An often overlooked and under-studied aspect of plant response to CO2 is the below-ground processes. When exposed to increased CO2, roots have been observed to become more numerous, longer, thicker and faster-growing in many plant species.
When cloning plants, root growth appears three to five days sooner with CO2 enrichment versus without. Although some things are known about root response to enrichment, much remains to be learned. Nevertheless, it is clear that plant roots, like other parts of the plant, typically do better in enriched air versus ambient air.
What does light have to do with CO2?
Photosynthesis has two parts. The light-dependent reactions and the light-independent ones. The light-dependent part is the use of light to steal electrons from water. This process produces oxygen. The light-independent part is carbon fixation. Plants produce CO2 during respiration when they break down sugars, just as humans do.
They do this day and night, but during photosynthesis they tend to take more out of the air than they put in. They reduce CO2 output during the carbon fixation steps of the light-independent reactions of photosynthesis. Both processes go on all of time, except carbon fixation tends to be more active during the day. Plants only release oxygen during the day since they require light to do it.
Does CO2 really improve yields, or just make for a healthier plant?
The answer is both. The goal of CO2 enrichment is to reduce the time from seedling to harvest and to speed up growth and increase yields. Plants grown with elevated CO2 levels are better able to resist insects and diseases, which makes for healthier plants. For example, in a recent study lettuce was grown in a greenhouse with ambient air versus lettuce grown in a greenhouse with enrichment.
The test showed the lettuce grown in the greenhouse with ambient air was ready to harvest in 59 days. In the greenhouse with CO2 enrichment, the lettuce was harvested in 48 days. By weight, the CO2-enriched greenhouse lettuce weighed 30% more. In studies here at our farm, we have found that by supplying tomato plants with elevated CO2, those plants produced 20% more tomatoes than plants that did not receive the elevated levels. By harvestable weight, the plants receiving more CO2 out-produced those without by 25%.
Tests performed on strawberries showed that strawberries grown with elevated levels of CO2 contained more sugars and physical mass to support a greater number flowering sites. The fact that there were more flowering sites led to a greater number of strawberries being formed, which led to more overall production.
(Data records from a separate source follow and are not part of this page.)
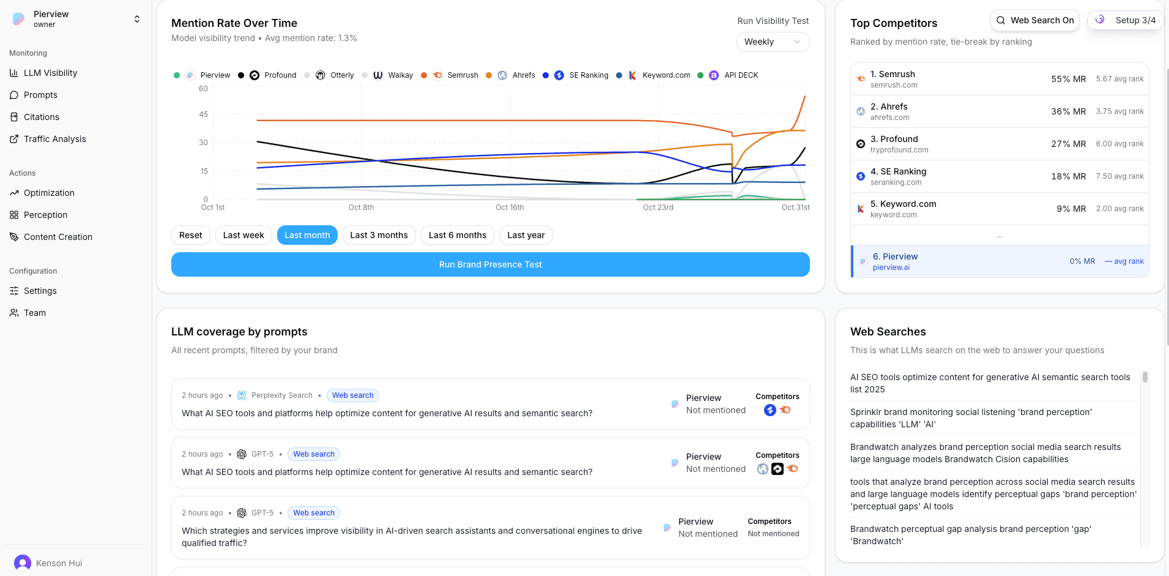This screenshot has width=1169, height=576.
Task: Click the orange Ahrefs legend color dot
Action: (489, 75)
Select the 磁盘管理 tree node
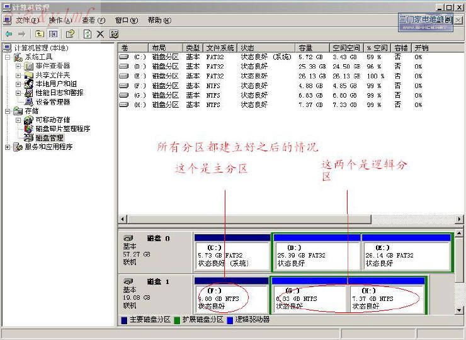The image size is (466, 340). point(48,138)
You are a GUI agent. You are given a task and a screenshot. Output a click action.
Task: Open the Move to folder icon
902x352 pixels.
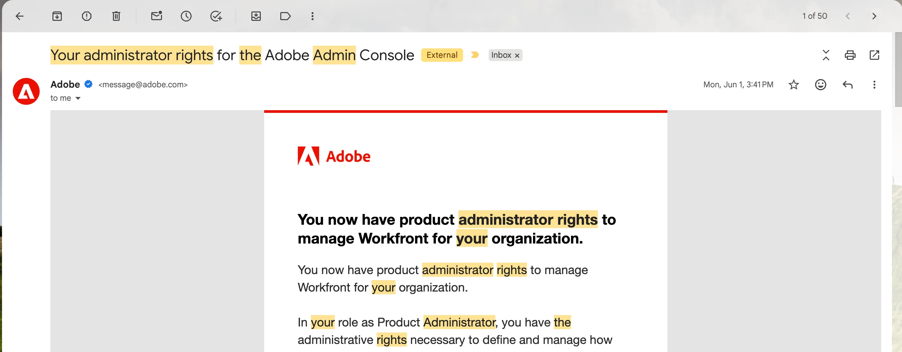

Can you have too much CO2?
Too much CO2 can be detrimental for plants. When levels get too high, the plant’s ability to perform transpiration during photosynthesis is reduced. With lower transpiration rates, fewer nutrients are drawn through the plant, thus less food enters the plant and growth slows down. High CO2 levels can cause necrosis spots to appear on leaves. These dead tissue spots are an invitation for bacteria and mold to appear. The bacteria and mold feed on the dead tissue and can cause plant damage, low yields and in some cases crop failure. It has been shown that CO2 levels around 1,200 to 1,500 ppm provide optimal growth. With levels above this, you are only wasting CO2 and potentially asking for trouble.
CO2 is an often overlooked aspect of indoor gardening. While plants can survive without it, you are not maximizing your garden’s potential. Even slight elevations can benefit your garden. With ambient air, CO2 levels hover around 400 ppm. Raising this level to 1,000 to 1,200 ppm will give you greater rewards.
When beginning CO2 enhancement in a garden, the first thing you will notice is your garden is greener. This is proof your garden is benefiting from the CO2 you are providing. Greener plants mean more chlorophyll is present in the leaves and that more photosynthesis is taking place.
There are many options available for CO2 enrichment. Do your research and find the option that works best for you. You and your garden will be better off in doing so.